TV comes up with few perfect families; you can count "The Brady Bunch" and "The Full House" Tanners among them. But the prototype for wholesome American family entertainment has to be "Leave It to Beaver," a show whose biggest problems were the scrapes little Theodore "Beaver" Cleaver got into, week after week.

"Beaver" ran for 234 episodes from 1957-63, and on the one hand definitely feels from a very different era: wives in the kitchen in high heels and pearls; husbands ruling with a kind but firm hand; children expected to know their manners at all times. But in a lot of ways, it's also a snapshot into an idealized world that serves as comfort food for fans.

"It's interesting, because I think everybody loved that time period, and people would come home from their stressed life and they'd sit down in front of the TV and watch 'Leave It to Beaver' and all their problems would disappear," noted Tony Dow, who played elder brother Wally and joined Jerry Mathers (Beaver) on TODAY Wednesday to celebrate the show's 60th anniversary.

"Except mine," joked Mathers, 69. "Because I always had problems."

Well, as Beaver, sure!

They had some interesting tidbits to add: Apparently Hugh Beaumont (dad Ward) became an actor so that he could run a Methodist ministry; and Barbara Billingsley (mom June) "wore high heels a lot," quipped Dow, 72.

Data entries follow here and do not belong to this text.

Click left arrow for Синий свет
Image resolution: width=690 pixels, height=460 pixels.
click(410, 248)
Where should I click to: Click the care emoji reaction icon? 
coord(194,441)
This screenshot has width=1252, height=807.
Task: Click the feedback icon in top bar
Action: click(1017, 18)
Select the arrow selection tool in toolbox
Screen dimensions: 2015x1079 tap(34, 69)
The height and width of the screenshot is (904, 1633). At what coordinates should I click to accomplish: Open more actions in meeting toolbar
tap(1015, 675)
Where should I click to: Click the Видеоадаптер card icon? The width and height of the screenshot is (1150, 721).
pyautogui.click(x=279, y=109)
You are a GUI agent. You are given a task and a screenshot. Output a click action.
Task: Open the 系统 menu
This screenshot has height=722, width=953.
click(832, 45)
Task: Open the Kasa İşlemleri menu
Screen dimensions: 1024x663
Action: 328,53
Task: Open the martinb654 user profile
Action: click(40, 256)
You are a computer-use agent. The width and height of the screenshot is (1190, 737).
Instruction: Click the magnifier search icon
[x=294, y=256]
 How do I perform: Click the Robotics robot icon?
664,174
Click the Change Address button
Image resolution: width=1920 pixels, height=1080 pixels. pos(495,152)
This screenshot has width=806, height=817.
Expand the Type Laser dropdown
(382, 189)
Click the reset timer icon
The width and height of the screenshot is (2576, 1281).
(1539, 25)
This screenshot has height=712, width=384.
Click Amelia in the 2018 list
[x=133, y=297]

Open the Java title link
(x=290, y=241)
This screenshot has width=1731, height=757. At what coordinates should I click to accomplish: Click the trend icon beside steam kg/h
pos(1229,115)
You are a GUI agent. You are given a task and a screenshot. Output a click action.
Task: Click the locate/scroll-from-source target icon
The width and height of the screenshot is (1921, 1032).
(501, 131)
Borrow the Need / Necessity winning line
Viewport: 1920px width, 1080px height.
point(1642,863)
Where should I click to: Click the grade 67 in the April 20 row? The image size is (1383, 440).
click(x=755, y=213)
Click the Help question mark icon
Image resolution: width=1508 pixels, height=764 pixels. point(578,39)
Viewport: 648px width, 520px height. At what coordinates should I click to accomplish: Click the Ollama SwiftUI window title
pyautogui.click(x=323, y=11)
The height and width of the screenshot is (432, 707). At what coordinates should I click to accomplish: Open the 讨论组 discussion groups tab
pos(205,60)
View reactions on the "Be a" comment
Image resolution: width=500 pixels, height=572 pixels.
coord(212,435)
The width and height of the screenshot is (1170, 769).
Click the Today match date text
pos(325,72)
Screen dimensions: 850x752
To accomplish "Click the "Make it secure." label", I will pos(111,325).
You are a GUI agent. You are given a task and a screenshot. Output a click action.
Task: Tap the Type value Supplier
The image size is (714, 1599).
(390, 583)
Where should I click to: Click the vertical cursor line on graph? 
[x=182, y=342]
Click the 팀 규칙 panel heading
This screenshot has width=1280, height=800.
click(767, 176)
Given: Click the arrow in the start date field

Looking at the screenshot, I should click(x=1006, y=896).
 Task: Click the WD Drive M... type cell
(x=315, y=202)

The show may have ended decades ago, but Mathers said people still come up to him on the street. "People loved the show," he noted, adding that thanks to reruns, "Beaver" has never been off the air. "People are not only watching it, they're watching it again and again."

And here's a bonus: Dow and Mathers remain pals. "We're good friends," said Mathers. "Anything goes on in our families, we know about it."

"He's still a squirt, though," quipped Dow.